General Billing Requirements for All Providers

  1. Licensure and Eligibility: BCBSKS will not pay for any services performed and billed by an independent provider who does not meet applicable state or national licensure, registration, or certification requirements for that service, or who is not defined as an eligible provider in the member’s contract.
  2. Outpatient Nervous and Mental Health Services: BCBSKS will not pay for outpatient services connected with a nervous and mental diagnosis when provided by an unlicensed provider, or a licensed provider whose licensure is not designated in the member’s contract as eligible to provide nervous and mental benefits. Supervision of an unlicensed provider, a licensed counselor, or one not designated as eligible in the member’s contract does not constitute a service being rendered by an eligible provider. The exceptions include services rendered through a state-licensed alcohol or drug abuse treatment facility, a hospital, psychiatric hospital, or a community mental health center. Eligible non-physician psychiatric providers include APRNs, certified psychologists, licensed specialist clinical social workers, licensed clinical marriage and family therapists, licensed clinical professional counselors, and licensed clinical psychotherapists.

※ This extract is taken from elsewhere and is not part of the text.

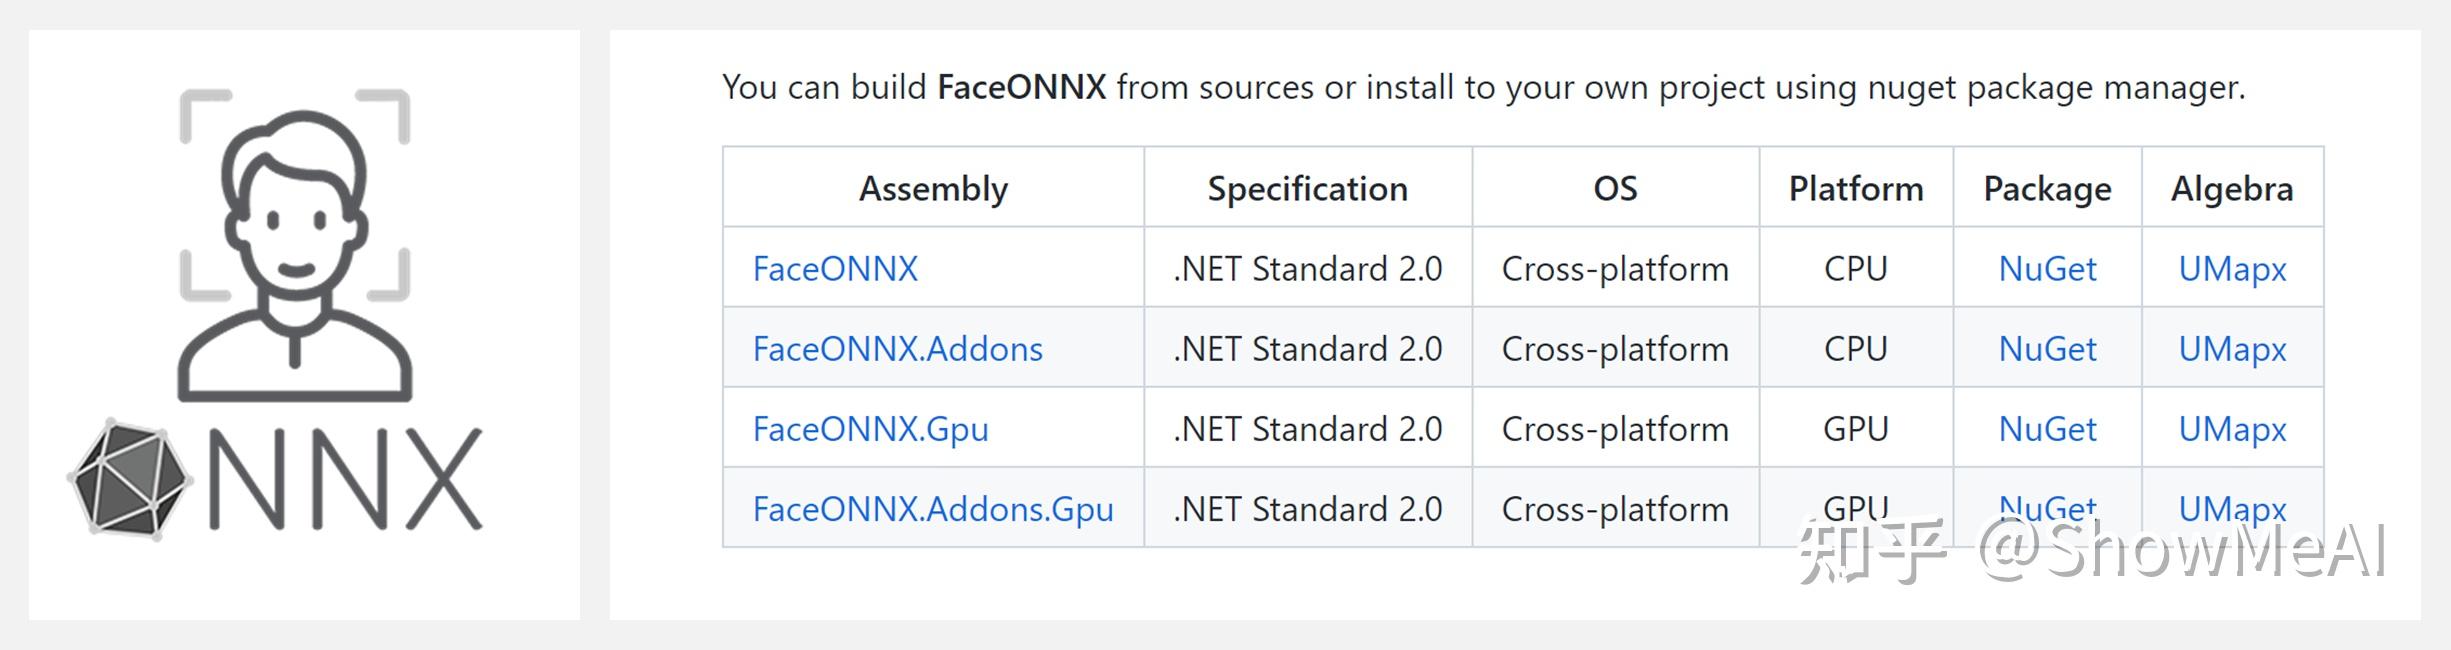
Task: Click the FaceONNX face logo image
Action: pyautogui.click(x=295, y=245)
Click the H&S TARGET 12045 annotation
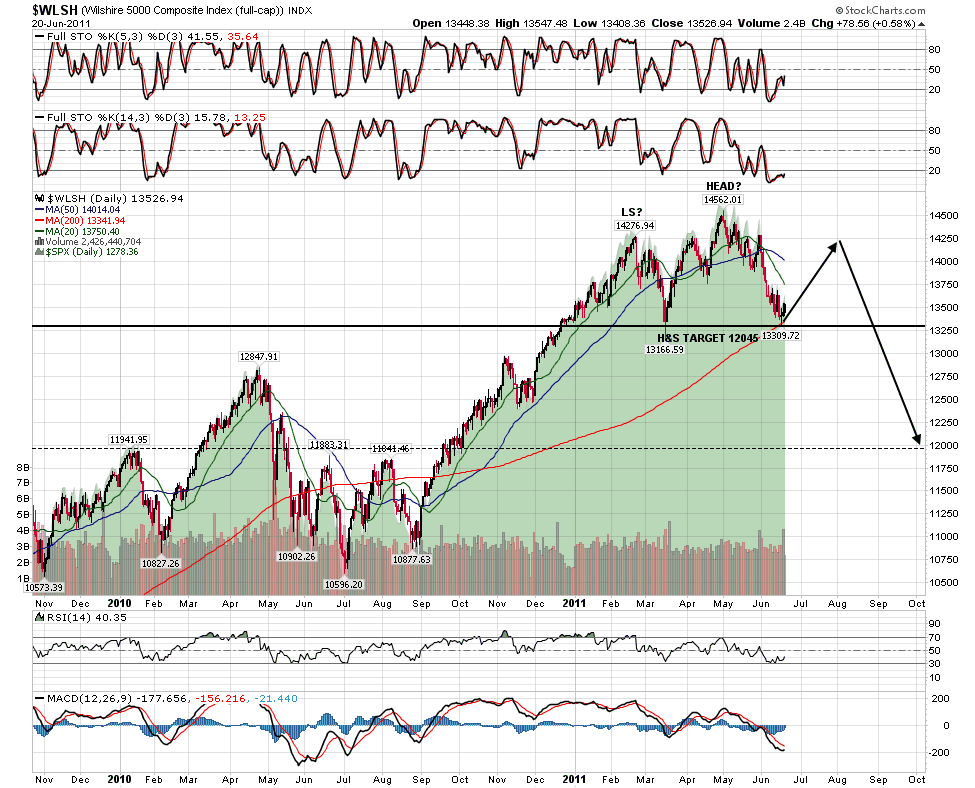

BCBSKS Locum Tenens Provider Billing: Rules, NPI, and Q6 Modifier

When a regular provider is unavailable, a locum tenens provider can step in to ensure continuity of patient care. Here are the BCBSKS locum tenens provider billing guidelines, including rules for locum tenens NPI usage and the Q6 modifier locum tenens requirement:

  • Provider Type Match: The locum tenens must be the same type of provider as the one they are substituting for (e.g., a physician can only authorize another physician; an APRN/PA can only authorize another APRN/PA).
  • Kansas Licensure and Scope of Practice: The locum tenens must be licensed in Kansas and only perform services within their specific scope of license.
  • 60-Day Rule and Extensions: A locum tenens must not provide services for a continuous period longer than 60 days.
    • Before the 60-Day Limit: If an extension is needed beyond the 60 days, providers must contact BCBSKS well in advance of the deadline to discuss potential billing arrangements. This proactive communication is crucial to avoid claim rejections.
    • Billing Arrangements: These discussions might involve applying for a temporary provider number for the locum tenens, specific contractual agreements, or other administrative solutions to allow continued billing under BCBSKS guidelines.
  • Claim Submission for Locum Tenens Services:
    • Claims must be filed using the NPI or specific performing provider number of the provider for whom the locum tenens is substituting. This is a critical point for locum tenens NPI usage.
    • A Q6 modifier locum tenens must be used on the claim to indicate that the services were provided by a substitute physician.
    • The medical record must clearly indicate that the services were provided by a locum tenens provider.